Most parents facing a separation or divorce understand the importance of determining a child support amount. In Virginia, child support is determined by the application of child support guidelines which consist of a formula that factors in (a) the gross incomes of both parents, (b) any support paid by either parent for children from another marriage or relationship, (c) day care expenses and (d) the cost of health insurance for the child.
The question of how much child support will be paid is clearly important—but what about the question of when it begins? And specifically, when the parties have gone a period of time without a child support order or written agreement in place, is support owed retroactively for that period?
Under Virginia Code §20-108.1, courts in Virginia are to determine child support “retroactively for the period measured from the date that the proceeding was commenced by the filing of an action with any court provided the complainant exercised due diligence in the service of the respondent… .” This means that although the parties may have been separated for a significant amount of time before anyone filed or any payments were made, the court only has the authority to order payment from the date the action was started. So, child support that should have been paid post-separation but pre-filing is effectively waived, which in many cases can deal a severe financial blow to the custodial parent.

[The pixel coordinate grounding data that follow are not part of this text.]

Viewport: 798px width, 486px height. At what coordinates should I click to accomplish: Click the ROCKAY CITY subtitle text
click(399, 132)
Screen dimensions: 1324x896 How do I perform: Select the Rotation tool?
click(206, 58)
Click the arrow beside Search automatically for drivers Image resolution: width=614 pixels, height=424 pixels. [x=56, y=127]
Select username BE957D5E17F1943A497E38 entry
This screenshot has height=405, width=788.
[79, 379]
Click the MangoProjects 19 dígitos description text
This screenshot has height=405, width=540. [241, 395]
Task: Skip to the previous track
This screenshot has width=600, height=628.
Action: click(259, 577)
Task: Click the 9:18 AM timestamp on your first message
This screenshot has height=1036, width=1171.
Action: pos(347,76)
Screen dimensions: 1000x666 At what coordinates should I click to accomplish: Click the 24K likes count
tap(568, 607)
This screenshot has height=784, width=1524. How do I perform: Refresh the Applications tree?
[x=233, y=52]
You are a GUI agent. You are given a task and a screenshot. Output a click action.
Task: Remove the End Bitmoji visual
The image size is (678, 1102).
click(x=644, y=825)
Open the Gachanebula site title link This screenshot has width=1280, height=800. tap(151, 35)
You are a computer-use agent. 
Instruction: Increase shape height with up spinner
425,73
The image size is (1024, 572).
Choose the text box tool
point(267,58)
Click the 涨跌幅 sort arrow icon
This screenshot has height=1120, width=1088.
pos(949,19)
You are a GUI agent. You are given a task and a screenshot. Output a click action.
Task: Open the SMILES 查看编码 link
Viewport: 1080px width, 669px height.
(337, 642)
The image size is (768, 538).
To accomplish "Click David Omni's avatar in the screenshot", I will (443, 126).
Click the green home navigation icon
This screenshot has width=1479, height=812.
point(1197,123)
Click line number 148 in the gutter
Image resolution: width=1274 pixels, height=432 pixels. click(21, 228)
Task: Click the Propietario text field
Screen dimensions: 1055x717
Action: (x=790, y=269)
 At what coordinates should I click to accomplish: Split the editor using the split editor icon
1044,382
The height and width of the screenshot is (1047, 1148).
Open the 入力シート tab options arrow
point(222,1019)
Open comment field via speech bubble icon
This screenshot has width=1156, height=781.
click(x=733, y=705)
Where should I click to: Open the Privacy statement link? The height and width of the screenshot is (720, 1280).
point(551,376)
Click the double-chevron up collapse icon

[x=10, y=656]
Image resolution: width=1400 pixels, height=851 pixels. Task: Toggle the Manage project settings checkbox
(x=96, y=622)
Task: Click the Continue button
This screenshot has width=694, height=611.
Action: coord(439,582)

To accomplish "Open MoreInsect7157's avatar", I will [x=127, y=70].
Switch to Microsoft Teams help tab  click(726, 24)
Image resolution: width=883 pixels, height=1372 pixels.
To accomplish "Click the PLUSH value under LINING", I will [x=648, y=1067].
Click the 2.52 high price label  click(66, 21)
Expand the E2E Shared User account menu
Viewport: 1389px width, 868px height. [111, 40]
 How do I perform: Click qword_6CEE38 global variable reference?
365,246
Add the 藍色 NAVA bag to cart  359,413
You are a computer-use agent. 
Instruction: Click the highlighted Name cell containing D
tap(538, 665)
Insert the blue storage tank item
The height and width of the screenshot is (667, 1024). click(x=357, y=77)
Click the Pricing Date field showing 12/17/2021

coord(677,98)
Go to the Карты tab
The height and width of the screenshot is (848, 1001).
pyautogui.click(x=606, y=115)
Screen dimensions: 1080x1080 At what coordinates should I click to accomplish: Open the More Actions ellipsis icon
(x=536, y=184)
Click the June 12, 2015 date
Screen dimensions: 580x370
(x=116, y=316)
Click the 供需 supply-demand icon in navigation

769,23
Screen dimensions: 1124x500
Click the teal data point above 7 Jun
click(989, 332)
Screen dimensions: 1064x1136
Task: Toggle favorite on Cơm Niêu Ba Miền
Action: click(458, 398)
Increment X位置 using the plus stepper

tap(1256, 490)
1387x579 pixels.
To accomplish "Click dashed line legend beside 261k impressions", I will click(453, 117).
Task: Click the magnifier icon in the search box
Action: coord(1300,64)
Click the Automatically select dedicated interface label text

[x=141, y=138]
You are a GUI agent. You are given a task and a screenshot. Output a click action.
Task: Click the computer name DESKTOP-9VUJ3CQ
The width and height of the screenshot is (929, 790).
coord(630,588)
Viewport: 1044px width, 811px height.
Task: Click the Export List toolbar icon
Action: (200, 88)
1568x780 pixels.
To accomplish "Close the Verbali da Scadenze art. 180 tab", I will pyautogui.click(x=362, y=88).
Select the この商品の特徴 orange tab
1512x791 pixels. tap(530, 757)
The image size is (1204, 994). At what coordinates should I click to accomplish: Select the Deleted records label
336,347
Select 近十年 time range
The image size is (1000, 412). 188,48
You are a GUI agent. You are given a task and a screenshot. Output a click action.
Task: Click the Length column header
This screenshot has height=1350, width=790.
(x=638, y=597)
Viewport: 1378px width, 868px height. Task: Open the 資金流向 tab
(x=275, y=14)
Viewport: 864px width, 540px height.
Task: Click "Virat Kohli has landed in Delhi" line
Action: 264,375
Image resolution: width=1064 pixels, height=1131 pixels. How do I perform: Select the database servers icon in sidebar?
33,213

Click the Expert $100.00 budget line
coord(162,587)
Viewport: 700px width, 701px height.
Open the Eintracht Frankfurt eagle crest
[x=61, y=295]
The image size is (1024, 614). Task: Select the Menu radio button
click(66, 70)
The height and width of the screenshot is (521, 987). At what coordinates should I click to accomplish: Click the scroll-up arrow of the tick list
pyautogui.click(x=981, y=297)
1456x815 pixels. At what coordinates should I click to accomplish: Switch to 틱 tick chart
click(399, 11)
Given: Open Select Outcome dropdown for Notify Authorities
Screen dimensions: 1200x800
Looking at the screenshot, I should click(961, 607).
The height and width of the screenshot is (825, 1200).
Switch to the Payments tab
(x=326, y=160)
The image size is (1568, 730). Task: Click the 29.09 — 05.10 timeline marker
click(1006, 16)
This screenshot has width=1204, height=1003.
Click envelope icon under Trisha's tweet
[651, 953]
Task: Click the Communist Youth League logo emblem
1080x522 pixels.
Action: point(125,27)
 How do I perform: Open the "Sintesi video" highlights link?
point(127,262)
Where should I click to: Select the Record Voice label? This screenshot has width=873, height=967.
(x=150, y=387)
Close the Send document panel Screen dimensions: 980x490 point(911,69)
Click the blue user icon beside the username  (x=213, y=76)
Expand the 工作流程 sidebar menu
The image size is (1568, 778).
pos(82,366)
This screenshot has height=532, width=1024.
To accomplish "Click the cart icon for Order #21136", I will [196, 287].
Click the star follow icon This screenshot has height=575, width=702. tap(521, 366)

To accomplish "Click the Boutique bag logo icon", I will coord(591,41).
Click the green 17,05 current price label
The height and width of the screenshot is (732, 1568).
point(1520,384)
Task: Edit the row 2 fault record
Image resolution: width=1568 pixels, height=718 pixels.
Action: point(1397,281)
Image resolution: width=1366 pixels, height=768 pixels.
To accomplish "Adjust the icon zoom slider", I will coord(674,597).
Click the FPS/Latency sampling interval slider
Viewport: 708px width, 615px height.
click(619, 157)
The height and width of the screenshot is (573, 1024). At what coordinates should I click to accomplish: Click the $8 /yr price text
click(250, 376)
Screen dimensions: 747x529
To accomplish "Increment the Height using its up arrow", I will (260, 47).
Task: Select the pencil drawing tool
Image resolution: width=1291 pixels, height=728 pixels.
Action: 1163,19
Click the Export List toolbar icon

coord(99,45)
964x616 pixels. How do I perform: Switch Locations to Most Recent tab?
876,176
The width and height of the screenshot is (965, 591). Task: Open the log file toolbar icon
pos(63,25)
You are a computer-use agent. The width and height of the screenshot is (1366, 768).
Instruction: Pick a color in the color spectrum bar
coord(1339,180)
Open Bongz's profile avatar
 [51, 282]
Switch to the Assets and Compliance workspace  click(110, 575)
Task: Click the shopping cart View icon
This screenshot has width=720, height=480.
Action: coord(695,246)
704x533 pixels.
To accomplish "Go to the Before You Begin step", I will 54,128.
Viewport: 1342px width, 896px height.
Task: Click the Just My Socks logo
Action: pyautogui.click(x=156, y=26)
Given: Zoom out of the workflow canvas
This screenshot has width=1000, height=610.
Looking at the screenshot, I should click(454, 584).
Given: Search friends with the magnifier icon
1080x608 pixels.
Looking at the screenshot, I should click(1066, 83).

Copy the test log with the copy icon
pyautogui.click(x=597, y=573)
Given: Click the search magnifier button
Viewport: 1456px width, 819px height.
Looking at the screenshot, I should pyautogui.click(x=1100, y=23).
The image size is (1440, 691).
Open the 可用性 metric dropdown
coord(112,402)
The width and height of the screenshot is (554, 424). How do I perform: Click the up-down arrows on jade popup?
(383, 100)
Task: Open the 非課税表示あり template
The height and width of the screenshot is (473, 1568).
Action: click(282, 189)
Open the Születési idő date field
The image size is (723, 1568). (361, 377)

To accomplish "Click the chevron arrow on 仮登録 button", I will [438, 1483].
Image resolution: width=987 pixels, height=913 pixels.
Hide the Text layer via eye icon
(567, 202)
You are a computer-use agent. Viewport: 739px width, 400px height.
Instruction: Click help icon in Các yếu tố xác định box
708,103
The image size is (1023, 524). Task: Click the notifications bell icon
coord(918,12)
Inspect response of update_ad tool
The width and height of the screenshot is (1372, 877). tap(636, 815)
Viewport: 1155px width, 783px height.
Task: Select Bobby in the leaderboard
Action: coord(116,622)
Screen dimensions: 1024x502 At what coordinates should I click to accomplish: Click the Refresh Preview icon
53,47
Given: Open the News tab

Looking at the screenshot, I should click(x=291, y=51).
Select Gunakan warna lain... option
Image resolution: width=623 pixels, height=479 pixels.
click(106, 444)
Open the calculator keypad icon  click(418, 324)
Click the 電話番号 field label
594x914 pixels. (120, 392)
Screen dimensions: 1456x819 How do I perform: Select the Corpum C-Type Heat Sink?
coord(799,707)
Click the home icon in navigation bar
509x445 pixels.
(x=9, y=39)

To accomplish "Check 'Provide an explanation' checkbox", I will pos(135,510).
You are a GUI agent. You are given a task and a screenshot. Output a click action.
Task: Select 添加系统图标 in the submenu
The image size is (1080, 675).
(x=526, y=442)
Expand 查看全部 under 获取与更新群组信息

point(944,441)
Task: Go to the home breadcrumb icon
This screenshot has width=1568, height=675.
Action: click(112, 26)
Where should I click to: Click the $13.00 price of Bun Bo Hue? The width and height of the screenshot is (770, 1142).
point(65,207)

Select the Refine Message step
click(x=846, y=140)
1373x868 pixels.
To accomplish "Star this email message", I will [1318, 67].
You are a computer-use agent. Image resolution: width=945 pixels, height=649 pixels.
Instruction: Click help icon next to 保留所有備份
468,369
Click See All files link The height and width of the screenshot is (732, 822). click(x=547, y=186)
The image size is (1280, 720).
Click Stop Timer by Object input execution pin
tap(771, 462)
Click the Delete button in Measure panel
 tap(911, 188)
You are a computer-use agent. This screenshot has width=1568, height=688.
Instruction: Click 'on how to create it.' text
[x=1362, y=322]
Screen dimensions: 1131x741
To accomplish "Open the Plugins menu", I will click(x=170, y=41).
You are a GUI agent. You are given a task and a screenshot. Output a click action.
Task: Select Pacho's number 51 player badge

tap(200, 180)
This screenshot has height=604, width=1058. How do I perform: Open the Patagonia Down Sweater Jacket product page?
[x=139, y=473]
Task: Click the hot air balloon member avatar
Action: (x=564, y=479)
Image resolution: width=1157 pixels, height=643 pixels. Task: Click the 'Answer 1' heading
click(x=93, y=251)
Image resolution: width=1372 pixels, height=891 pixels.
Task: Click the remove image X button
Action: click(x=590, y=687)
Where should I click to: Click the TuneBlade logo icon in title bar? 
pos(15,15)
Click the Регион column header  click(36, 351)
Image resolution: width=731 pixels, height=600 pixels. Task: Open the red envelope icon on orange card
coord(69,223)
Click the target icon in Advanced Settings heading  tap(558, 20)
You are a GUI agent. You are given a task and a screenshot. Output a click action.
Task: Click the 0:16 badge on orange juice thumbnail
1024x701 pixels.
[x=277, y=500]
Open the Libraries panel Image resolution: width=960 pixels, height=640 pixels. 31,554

The one situation in Virginia where the court does have the authority to order child support payments retroactive to before the filling date would be where the parties had executed a written child support agreement.
As a delay in filing equates to a delay in support, custodial parents without a written agreement in place should always file for child support upon separation to “start the clock” on the accrual of support. After filing, the parties can still work together to amicably reach an agreement on the matter, without the risk of the custodial parent forfeiting support in the event that an agreement cannot be reached.
It is also wise for a non-custodial parent to begin paying some amount of child support once a petition has been filed. As it usually takes several months for a child support matter to be heard and a determination to be made, failure to pay any sum of money can result in significant arrears when the court makes the award retroactive to the date of filing. A court finding of retroactive arrears usually means that an additional amount will be added on top of the monthly obligation until the arrears are paid in full. Child support paid after the date of filing but before the final hearing will be credited to the payor, which may effectively reduce the monthly obligation and place the paying parent in a better situation.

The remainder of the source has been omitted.